● Work order 1:
Answer these questions from the passage on rhetoricians and the Sophists:
(a) Which Ralph Ellison essay does it mention?
(b) What section number is given for the Plato quotation?
(c) What did the Sophists want to teach others?
● Work order 2:
Name every person mentioned in the passage on rhetoricians and the Sophists.
● Work order 3:
The passage on rhetoricians and the Sophists says Ellison would approve of this way of thinking about "the paradox of substance." In one to three sentences, give the reason it offers.

● Selected passage:
Grasping to hold onto a slippery rock like NCA for your identity is kind of sad – reminds me of Ralph Ellison’s essay The Little Man at Chehaw Station where he talks about how we hang onto the rocks of tribal identity when we fear the phoenix that results from the combination of various identities. This is a great way to think about “the paradox of substance,” and one that Ellison would approve of, after all he and Burke were friends.

Why do rhetoricians scramble for the stable when the unstable and the shady are their home? I’ll end with a quote:

“The Sophist runs away into the darkness of that which is not, which he has had practice dealing with, and he is hard to see because the place is so dark.” ~ Plato, Sophist (254a) trans. Christopher Tindale (I think).

The Sophist might not be your identity as a rhetorician, but one thing is certain about them – you can call them whatever you wish but they were people who were interested in teaching others how to speak, relate, and create meaning within their community. That’s admirable. They didn’t flee to the institutions of Athens; they used them to riff off of to create the words that would create the meanings that were valuable to their students and their audiences.

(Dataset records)
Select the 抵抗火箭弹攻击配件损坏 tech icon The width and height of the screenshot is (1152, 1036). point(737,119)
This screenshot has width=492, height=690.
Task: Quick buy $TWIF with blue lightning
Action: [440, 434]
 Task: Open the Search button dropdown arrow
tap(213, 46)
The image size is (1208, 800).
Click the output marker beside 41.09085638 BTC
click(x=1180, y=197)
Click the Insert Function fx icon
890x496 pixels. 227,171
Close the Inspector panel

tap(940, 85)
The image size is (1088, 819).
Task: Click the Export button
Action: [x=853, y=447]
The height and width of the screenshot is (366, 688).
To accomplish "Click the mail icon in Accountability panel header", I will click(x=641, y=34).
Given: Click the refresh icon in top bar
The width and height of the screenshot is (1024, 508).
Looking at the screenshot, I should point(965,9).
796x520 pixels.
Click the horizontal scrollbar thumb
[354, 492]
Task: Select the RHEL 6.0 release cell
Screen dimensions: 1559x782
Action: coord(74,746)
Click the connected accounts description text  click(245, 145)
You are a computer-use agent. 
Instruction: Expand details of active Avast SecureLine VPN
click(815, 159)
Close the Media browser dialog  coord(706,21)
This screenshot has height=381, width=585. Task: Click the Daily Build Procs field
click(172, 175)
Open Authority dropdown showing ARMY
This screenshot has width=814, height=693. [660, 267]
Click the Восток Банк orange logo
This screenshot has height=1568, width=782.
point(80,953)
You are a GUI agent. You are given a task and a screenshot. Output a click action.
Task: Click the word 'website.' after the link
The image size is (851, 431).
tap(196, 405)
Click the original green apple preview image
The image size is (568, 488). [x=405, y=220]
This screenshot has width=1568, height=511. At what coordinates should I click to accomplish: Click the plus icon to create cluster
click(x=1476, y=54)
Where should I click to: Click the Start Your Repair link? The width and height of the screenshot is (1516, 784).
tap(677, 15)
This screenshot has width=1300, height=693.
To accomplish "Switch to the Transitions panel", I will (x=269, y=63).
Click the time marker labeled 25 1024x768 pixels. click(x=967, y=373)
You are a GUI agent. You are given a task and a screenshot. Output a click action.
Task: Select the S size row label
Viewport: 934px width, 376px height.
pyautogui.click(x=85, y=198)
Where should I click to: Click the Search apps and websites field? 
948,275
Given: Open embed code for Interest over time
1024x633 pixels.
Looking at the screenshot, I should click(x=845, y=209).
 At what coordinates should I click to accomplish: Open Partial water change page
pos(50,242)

● Expected output 1:
(a) The Little Man at Chehaw Station
(b) 254a
(c) How to speak, relate, and create meaning within their community

● Expected output 2:
Ralph Ellison, Burke, Plato, Christopher Tindale

● Expected output 3:
Ellison would approve because he and Burke were friends.